Principal 'tickled pink' about new school
© Photo by Melissa Jenkins
Carbonear Academy on Valley Road in the town opened its doors to students this morning.
A construction trailer still sits on the lawn in front of Carbonear Academy, the brand new state-of-the-art school for kindergarten to Grade 8 students in Carbonear. After months of construction, the bang of hammers and hum of heavy equipment has finally come to an end.
When the first few students arrive Sept. 5 for their very first day at Carbonear Academy, they begin to look around, hoping to see a familiar face.
Some parents accompany their children up the winding wheelchair ramp — there are no stairs — from the crosswalk on Valley Road to the sidewalk next to the brand new grey, yellow and blue building.
Swarms of students gather under the bright yellow Carbonear Academy sign at the main entrance, some glancing through the glass-paned doors to see where they will spend the next 10 months. The doors are locked.

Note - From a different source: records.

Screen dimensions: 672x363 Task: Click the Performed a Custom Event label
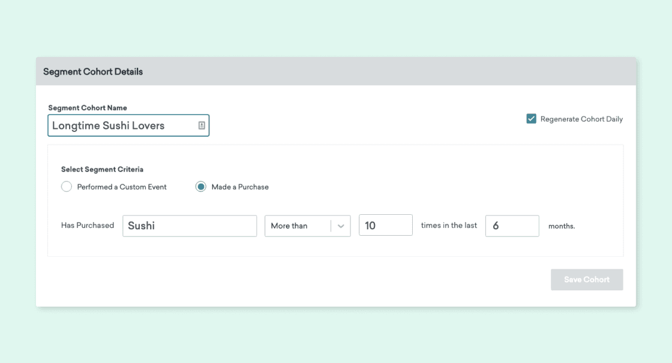[122, 187]
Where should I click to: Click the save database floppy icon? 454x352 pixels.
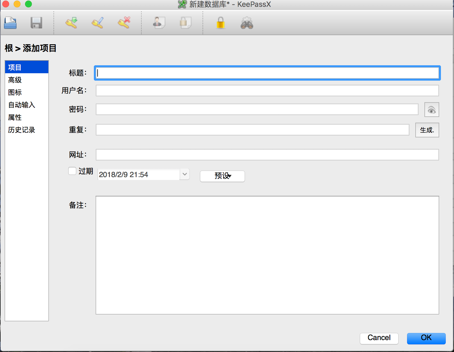pos(36,23)
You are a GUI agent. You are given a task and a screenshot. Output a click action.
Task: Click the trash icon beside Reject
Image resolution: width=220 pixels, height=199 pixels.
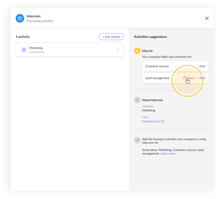(x=184, y=78)
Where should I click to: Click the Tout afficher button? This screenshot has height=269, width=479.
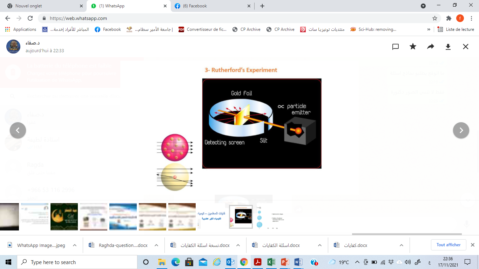(448, 245)

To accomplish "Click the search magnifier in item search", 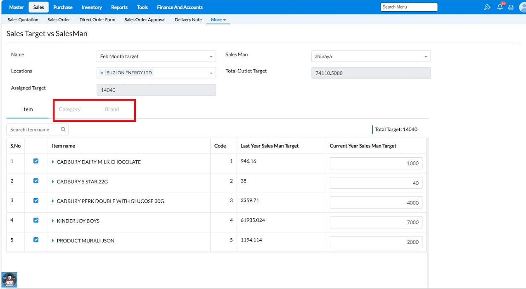I will 63,129.
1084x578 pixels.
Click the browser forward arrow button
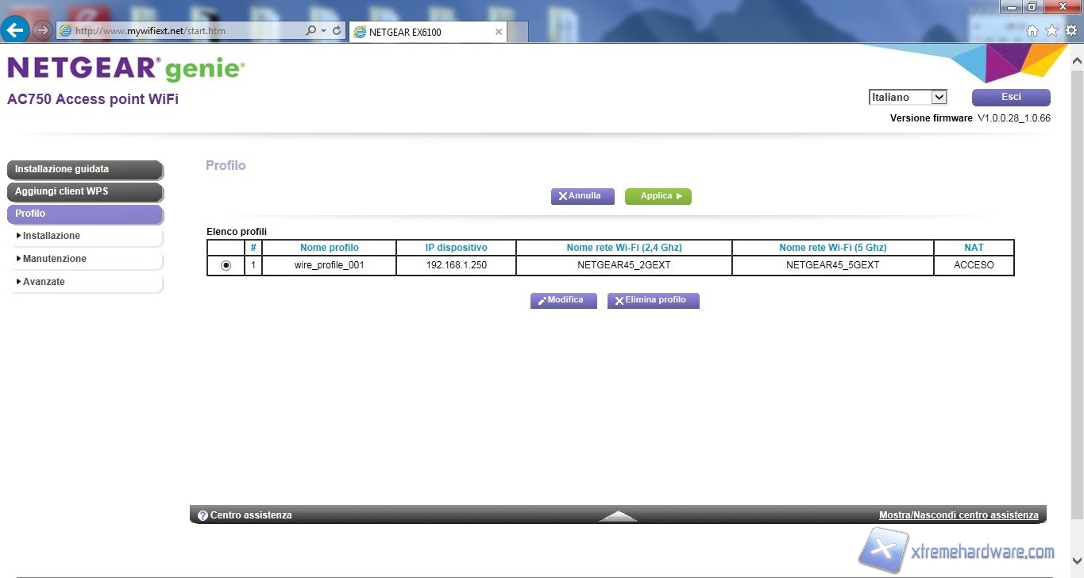click(x=42, y=31)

Laughter can be heard coming from a group of five girls who have just reunited after the summer break, while several boys moan and groan about having to return to school.
Principal Charlene Walsh-Grimes makes her way to the main entrance from inside the building wearing a bright orange and yellow safety vest. Staff members — Walsh-Grimes included — will be taking turns helping students into the school and off the bus.
She pushes the door open and stands against it, allowing students and parents to flood the vestibule before going through a second set of doors to the main lobby.
And so it begins
The halls that were silent only moments ago are now resonating with voices and alive with activity.
“Grade 2 is down the hall,” a male voice is heard above the crowd. “Grade 6, go straight down and up the stairs.” A man from the school district points to the western hallway.
Although hundreds of children are making their way through the corridor, the atmosphere is far from chaotic. In fact, it is very orderly.
“There are usually a few hiccups,” says Walsh-Grimes. “But things are going pretty smoothly. I am tickled pink at the results.”
Many staff members agreed, with a few adding that they will finally get some sleep tonight.
Several parents wait at the entrance directly opposite the main for their children to get off the bus.
“This was her first bus ride,” Janice Baldwin, mother to Grade 1 student Rachel Rodgers, says as she walks her daughter towards her new classroom.
Although some parents were worried about the buses and ensuring their children get home on time, the school helped make it easier.
The teachers put stickers with bus numbers on the students’ backpacks and coats, reminding them to not “lose it,” in hopes the bus run would be smooth after school ends.
After nearly an hour, all students were in their classrooms and parents were on their way out the door.
Parents weigh in
Some parents sat next to the office discussing the transition for their children.
“I have no concerns about the new school, I just hope there is no bullying,” Sheila Roul tells the group.
Three mothers did agree that their children will walk away if a bullying situation presents itself.
Violet Parsons-Pack, a senior education officer for the new school board, does not believe there will be an issue with bullying.
“We have cameras all over the school,” she explains.
Walsh-Grimes also notes students will not be allowed off school property without being signed out by a parent. This includes their lunch break. Students will, however, be allowed to walk home for lunch with the approval of a parent or guardian.
Physical education teacher Zoë Hamilton says the older and younger grades will be staggered for their lunch break, leaving less chance of interaction among them.
The cafeteria is a fair size, but The Compass has learned it is not large enough to hold even half of the school population. Some children will have to eat at their desks, a staff member explains.
“The Grade 8s are only the Grade 5s from a few years ago,” one mother adds. “I don’t think there will be an issue.”
Not quite finished
The town was caught off guard earlier this year when an announcement was made that the school was built with four less classrooms than actually needed.
This project is in progress, but there was no definitive deadline available from the school board Sept. 5.
Besides the addition, most of the school is ready to go, with the exception of the gymnasium.
Green painter’s tape is stuck down on the floor in preparation for painting the lines. School staff members believe it will be completed this weekend.
Until then, physical education and music teacher Trevor Smith says they are lucky to have “an amazing recreation facility across the street.”
“We are working with Rob Button (Carbonear’s recreation director) on different things, including the possibility of implementing a swimming program,” he explains. “It’s a life skill that students could benefit from. “
Although school board officials initially told The Compass on Sept. 3 that work is expected to last several weeks, administration believes the gym could be ready as early as Sept. 8.